El Gobierno alemán también acaba de enviar un proyecto de ley al Parlamento que permite espiar on-line los ordenadores personales de los sospechosos mediante la  infección de los mismos con programas espía e instalar minicámaras en sus domicilios. Por imposición del Tribunal Constitucional, el Ministerio del Interior ha aceptado a regañadientes que el espionaje de los ordenadores requiera una orden judicial.

España y los demás países europeos pactaron en el 2005 controlar la identidad de todas las personas que realizaban llamadas telefónicas (fijos, móviles e incluso a través de Internet) y de sus destinatarios y de todas las personas que se conectaban a Internet y que enviaban correos electrónicos, así como la duración de esas conversaciones y conexiones a Internet. España completó el año pasado la transposición a la legislación nacional de esa polémica directiva europea.

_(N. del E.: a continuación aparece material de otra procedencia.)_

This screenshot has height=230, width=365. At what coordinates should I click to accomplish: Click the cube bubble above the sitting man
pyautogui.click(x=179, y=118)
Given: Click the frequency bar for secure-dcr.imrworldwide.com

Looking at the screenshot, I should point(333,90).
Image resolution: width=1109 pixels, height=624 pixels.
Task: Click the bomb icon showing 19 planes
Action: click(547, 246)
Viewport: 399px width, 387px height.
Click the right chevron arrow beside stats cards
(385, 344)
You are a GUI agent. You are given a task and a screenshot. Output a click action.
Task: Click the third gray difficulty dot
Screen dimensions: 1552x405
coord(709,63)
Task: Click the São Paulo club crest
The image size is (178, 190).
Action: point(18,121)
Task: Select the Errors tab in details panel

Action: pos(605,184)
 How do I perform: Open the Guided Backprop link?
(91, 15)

Los gobiernos europeos, por otra parte, permiten la entrega a la Administración norteamericana de todos los datos personales (incluido el número de la tarjeta de crédito y del correo electrónico) de los ciudadanos europeos que viajan a EEUU, donde son almacenados y utilizados sin control efectivo ninguno, en una clara violación de las leyes europeas de protección de los datos personales.

La Comisión Europea, como alumno aventajado de EEUU, está impulsando ahora que la UE adopte una medida similar para retener los datos personales de los pasajeros aéreos que entren o salgan del territorio comunitario. 

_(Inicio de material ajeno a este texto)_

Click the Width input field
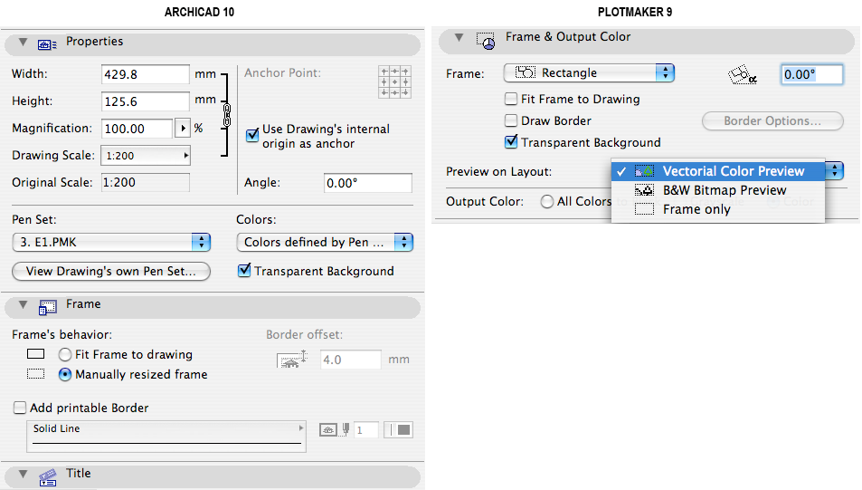The image size is (862, 490). pyautogui.click(x=147, y=74)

Los gobiernos europeos también permiten a la Administración norteamericana espiar impunemente todos los datos de las transacciones financieras mundiales, incluidas las de los ciudadanos europeos, que se realizan a través de la Society for Worldwide Interbank Financial Telecomunication (SWIFT), instalada en Bélgica. Esto supone una nueva violación de la legislación europea sobre protección de datos.

Los gobiernos europeos asimismo prefirieron mirar hacia otro lado y cerrar los ojos ante el trasiego de vuelos secretos de la CIA en Europa, el secuestro de ciudadanos y el traslado de personas detenidas ilegalmente hacia lugares donde podían ser torturadas.

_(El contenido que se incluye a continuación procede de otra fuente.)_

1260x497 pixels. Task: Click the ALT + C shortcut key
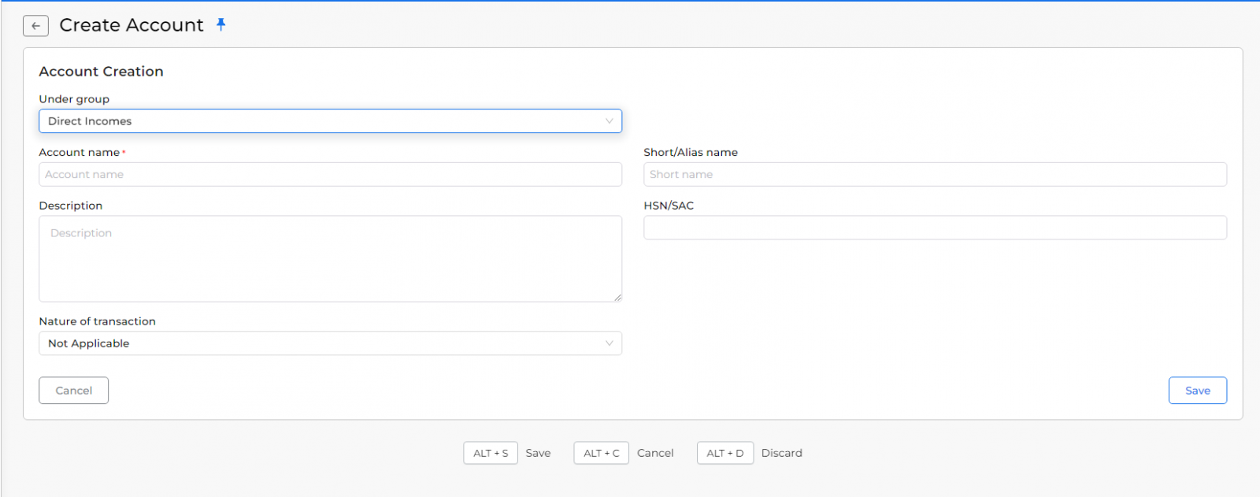(601, 454)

A pesar de la investigación realizada por el Consejo de Europa y el Parlamento Europeo y las promesas de los gobiernos de que no volvería a ocurrir, el 22 de junio del 2007 un nuevo avión de la CIA con destino a Guantánamo hizo escala en la base de Rota (Cádiz), según los datos oficiales del control aéreo portugués. Los gobiernos de la UE tampoco han querido investigar nunca los datos disponibles sobre las cárceles secretas que la CIA mantuvo en Polonia y Rumania hasta que estalló el escándalo.

Y que decir de EEUU, donde la Administración del presidente Georges Bush apoya y ampara la tortura a los detenidos para obtener información y donde la legislación especial antiterrorista permite la detención indefinida, el espionaje telefónico generalizado y hasta el control de los libros que se consultan en las bibliotecas.

Por no hablar de los arbitrarios controles en los aeropuertos y de la absurda prohibición de subir líquidos, cremas y gels en los aviones, impuesta por la Comisión Europea y el Gobierno británico a los demás países europeos en base a una supuesta conspiración veraniega de explosivos líquidos de la que nunca más se supo y cuyos presuntos conspiradores aún no han sido llevados a juicio tres años después de su detención.

Estados Unidos ya prepara nuevas restricciones para viajar a su territorio. A partir de enero será necesario obtener antes una autorización electrónica de viaje para poder embarcar en un avión o en un barco con destino a EEUU. Esta autorización deberá solicitarse como mínimo 72 horas antes del vuelo y se convertirá en la práctica en un visado camuflado que se impondrá a España y los otros países europeos cuyos ciudadanos no requerían visado para entrar en el país de visita.

La Comisión Europea, siempre atenta a las medidas de control ciudadanas norteamericanas, está dispuesta a seguir el ejemplo y propone también que la UE introduzca una exigencia similar para los viajeros que no requieran visado de entrar en los países europeos.

Poco a poco la pesadilla de George Orwell se está haciendo realidad a nuestro alrededor, por el miedo.